YOUR INSTRUCTIONS =
After locating the line that contains "Start scanning with the Scanner icon" in the data below, set down exactly that line and each one after it through the line that contains "Click the search", and nothing more.

INPUT FOR THIS TASK =
====================
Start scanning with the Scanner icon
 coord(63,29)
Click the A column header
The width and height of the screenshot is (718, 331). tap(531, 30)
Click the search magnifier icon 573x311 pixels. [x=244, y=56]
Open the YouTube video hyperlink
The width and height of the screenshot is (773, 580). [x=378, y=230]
====================
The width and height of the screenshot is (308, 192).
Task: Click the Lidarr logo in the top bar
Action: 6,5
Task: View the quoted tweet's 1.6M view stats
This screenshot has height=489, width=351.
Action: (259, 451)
====================
RESPONSE TO THE EXERCISE =
Start scanning with the Scanner icon
 coord(63,29)
Click the A column header
The width and height of the screenshot is (718, 331). tap(531, 30)
Click the search magnifier icon 573x311 pixels. [x=244, y=56]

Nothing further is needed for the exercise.